-- What to produce --
Reproduce the lines of the records below, verbatim, from the line containing "Sort by the Vessel column header" through the line containing "click(1329, 472)", inclusive.

-- Stored records --

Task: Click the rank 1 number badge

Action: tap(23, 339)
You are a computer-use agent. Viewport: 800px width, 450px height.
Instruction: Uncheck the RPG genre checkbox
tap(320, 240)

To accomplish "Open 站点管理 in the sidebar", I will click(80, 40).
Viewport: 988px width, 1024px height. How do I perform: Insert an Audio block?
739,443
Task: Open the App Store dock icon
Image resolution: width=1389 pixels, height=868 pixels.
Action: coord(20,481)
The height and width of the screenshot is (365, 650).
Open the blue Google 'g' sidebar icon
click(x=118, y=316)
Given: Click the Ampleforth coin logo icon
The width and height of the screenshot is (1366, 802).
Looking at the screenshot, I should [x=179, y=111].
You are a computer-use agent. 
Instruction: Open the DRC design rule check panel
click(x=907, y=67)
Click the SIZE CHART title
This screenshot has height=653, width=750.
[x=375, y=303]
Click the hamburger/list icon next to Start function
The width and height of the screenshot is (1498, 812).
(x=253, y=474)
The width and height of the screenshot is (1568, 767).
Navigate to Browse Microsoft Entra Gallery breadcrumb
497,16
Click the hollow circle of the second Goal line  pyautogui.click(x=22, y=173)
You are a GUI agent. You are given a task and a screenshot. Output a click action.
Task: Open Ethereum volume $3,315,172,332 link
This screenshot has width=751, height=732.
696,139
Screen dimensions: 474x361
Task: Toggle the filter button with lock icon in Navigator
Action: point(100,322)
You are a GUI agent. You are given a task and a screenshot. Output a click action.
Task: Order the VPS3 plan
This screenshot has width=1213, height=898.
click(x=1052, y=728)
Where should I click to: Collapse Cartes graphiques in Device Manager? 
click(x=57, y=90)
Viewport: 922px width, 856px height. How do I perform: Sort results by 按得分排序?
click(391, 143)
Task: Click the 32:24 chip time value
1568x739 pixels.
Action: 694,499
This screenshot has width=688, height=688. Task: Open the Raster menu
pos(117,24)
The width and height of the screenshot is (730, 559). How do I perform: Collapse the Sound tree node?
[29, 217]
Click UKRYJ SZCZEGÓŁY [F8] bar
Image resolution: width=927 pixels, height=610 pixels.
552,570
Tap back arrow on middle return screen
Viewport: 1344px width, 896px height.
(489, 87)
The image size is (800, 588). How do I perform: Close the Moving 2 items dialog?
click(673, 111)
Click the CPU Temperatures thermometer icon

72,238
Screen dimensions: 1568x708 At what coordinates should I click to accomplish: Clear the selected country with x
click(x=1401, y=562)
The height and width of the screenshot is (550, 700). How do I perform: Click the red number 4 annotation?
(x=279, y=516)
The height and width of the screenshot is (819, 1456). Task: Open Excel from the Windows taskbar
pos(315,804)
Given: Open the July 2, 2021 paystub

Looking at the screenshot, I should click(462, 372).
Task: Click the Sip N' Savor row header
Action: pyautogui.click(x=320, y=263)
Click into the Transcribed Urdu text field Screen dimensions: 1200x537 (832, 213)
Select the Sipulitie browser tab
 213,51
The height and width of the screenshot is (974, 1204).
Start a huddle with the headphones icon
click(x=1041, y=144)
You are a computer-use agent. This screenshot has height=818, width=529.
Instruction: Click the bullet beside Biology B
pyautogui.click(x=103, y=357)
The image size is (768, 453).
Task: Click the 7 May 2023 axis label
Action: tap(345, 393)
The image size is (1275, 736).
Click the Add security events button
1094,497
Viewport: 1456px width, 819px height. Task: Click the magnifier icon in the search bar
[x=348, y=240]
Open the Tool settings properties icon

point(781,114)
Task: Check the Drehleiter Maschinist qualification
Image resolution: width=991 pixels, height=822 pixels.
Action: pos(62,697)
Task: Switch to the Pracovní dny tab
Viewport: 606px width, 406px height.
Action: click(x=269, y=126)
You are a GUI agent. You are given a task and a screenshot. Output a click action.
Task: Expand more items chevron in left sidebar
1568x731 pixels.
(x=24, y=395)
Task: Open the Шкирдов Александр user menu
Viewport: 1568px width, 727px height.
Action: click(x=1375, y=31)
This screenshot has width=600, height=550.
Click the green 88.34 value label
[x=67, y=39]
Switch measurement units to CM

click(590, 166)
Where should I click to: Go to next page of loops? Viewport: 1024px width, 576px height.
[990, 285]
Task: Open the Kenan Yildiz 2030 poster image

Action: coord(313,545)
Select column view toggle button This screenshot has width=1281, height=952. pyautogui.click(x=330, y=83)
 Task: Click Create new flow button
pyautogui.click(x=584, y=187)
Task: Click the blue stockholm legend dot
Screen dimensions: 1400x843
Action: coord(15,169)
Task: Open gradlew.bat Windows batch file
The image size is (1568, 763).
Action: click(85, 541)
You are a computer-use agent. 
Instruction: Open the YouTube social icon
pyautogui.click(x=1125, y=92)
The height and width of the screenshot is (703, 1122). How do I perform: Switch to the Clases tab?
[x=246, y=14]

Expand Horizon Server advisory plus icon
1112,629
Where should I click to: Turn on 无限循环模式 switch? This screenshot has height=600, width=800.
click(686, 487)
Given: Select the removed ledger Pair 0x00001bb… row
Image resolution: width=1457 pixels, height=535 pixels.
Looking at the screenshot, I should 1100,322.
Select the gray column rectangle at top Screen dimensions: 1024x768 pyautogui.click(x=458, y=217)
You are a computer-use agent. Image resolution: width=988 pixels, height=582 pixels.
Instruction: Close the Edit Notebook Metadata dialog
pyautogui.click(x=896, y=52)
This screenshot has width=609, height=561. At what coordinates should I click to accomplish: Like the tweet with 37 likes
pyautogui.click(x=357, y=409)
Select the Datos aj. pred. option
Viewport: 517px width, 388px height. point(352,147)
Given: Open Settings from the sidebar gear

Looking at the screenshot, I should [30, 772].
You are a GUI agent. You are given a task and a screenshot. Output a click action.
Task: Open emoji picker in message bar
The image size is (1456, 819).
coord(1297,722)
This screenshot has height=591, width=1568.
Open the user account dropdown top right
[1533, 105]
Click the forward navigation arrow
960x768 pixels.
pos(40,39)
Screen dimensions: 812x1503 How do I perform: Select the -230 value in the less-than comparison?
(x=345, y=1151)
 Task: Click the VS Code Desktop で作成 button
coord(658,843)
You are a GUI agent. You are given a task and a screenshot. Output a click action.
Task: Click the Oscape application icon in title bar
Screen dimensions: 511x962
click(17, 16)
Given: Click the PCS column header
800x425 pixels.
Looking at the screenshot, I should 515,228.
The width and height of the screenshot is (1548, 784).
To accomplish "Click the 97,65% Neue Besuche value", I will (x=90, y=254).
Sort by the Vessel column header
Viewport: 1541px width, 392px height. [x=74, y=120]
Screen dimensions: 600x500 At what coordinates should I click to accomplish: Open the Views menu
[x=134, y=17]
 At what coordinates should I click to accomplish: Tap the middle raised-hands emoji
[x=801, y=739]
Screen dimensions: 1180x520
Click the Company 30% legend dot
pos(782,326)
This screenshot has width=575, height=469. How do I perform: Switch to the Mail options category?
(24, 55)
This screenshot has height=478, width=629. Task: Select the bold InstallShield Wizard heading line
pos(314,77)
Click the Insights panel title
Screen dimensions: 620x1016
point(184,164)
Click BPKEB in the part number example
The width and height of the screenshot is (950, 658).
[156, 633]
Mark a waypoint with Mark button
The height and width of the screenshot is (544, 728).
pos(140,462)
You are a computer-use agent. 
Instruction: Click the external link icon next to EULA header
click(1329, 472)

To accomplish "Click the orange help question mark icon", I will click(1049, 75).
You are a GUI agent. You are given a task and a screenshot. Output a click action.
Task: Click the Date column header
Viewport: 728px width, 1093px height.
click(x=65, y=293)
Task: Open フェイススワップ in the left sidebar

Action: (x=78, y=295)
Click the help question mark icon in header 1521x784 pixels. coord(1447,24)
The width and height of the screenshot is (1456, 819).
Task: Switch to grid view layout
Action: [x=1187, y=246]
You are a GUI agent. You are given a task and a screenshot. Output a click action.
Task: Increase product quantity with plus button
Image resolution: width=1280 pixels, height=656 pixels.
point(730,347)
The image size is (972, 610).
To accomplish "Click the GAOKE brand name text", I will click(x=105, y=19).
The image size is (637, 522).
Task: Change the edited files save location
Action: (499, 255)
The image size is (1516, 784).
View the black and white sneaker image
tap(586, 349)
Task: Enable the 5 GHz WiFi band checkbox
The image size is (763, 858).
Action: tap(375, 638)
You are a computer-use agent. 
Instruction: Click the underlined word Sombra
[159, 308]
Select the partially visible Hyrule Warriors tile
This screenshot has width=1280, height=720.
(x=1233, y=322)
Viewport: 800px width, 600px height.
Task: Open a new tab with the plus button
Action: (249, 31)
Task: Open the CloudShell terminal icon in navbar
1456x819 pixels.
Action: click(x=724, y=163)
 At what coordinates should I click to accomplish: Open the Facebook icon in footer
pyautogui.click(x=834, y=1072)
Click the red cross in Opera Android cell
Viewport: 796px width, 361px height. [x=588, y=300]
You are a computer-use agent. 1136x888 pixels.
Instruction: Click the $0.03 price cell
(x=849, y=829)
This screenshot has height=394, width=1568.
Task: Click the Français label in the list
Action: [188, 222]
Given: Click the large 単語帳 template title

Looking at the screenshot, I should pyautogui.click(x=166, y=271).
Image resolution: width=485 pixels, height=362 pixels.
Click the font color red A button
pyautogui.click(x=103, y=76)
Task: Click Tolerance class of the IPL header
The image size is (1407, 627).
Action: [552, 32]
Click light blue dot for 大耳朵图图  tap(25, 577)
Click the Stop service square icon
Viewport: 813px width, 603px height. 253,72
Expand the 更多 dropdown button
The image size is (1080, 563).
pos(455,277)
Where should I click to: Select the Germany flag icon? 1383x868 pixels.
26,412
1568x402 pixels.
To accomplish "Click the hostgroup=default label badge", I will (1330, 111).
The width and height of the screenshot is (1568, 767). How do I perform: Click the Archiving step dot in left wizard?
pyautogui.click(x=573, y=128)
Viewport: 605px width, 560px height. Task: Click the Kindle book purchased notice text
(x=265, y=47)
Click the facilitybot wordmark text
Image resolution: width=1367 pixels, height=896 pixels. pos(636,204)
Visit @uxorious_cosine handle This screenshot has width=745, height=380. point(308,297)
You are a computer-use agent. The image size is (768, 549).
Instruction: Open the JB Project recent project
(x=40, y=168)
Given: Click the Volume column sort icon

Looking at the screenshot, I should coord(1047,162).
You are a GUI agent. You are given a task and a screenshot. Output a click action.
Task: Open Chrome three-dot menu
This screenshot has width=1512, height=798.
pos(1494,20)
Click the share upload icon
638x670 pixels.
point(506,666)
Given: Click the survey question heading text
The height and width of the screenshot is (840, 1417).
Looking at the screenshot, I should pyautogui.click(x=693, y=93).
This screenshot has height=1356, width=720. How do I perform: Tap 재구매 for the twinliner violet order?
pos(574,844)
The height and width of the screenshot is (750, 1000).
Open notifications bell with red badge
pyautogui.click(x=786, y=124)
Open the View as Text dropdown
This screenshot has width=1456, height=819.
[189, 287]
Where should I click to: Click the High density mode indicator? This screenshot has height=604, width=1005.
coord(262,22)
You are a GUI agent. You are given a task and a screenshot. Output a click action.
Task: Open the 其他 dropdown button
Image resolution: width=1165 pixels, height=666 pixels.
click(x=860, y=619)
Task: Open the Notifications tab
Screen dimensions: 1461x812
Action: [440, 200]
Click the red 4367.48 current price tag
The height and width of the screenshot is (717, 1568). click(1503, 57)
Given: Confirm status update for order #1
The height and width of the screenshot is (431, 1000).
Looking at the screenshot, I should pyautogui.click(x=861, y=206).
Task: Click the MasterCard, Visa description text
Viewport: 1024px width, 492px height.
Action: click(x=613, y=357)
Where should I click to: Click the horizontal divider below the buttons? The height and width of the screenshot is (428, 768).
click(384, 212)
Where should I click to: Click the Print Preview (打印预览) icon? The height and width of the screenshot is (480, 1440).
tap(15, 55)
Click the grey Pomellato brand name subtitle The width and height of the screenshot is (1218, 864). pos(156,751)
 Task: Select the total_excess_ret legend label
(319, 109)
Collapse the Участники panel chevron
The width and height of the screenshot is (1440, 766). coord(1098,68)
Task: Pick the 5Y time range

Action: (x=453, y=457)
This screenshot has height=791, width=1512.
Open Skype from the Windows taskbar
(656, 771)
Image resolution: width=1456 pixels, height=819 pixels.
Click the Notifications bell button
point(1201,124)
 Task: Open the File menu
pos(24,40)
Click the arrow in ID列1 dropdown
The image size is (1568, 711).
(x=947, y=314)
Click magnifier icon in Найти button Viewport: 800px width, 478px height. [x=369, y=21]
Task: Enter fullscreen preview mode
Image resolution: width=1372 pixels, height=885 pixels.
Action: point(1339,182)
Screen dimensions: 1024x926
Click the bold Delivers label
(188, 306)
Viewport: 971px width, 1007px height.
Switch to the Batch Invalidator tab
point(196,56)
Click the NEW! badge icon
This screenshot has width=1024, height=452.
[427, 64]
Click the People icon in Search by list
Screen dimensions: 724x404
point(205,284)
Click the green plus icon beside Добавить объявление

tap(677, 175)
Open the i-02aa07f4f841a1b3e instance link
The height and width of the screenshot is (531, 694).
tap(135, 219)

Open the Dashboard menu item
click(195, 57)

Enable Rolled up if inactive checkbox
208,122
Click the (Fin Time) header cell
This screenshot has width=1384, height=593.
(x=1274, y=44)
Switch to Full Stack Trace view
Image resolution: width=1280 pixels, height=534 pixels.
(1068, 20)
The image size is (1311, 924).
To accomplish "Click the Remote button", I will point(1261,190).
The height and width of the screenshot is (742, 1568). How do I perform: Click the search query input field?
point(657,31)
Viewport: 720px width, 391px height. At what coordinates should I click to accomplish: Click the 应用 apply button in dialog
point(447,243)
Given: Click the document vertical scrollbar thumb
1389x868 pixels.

-- Full answer --
Sort by the Vessel column header
Viewport: 1541px width, 392px height. [x=74, y=120]
Screen dimensions: 600x500 At what coordinates should I click to accomplish: Open the Views menu
[x=134, y=17]
 At what coordinates should I click to accomplish: Tap the middle raised-hands emoji
[x=801, y=739]
Screen dimensions: 1180x520
Click the Company 30% legend dot
pos(782,326)
This screenshot has width=575, height=469. How do I perform: Switch to the Mail options category?
(24, 55)
This screenshot has height=478, width=629. Task: Select the bold InstallShield Wizard heading line
pos(314,77)
Click the Insights panel title
Screen dimensions: 620x1016
point(184,164)
Click BPKEB in the part number example
The width and height of the screenshot is (950, 658).
[156, 633]
Mark a waypoint with Mark button
The height and width of the screenshot is (544, 728).
pos(140,462)
You are a computer-use agent. 
Instruction: Click the external link icon next to EULA header
click(1329, 472)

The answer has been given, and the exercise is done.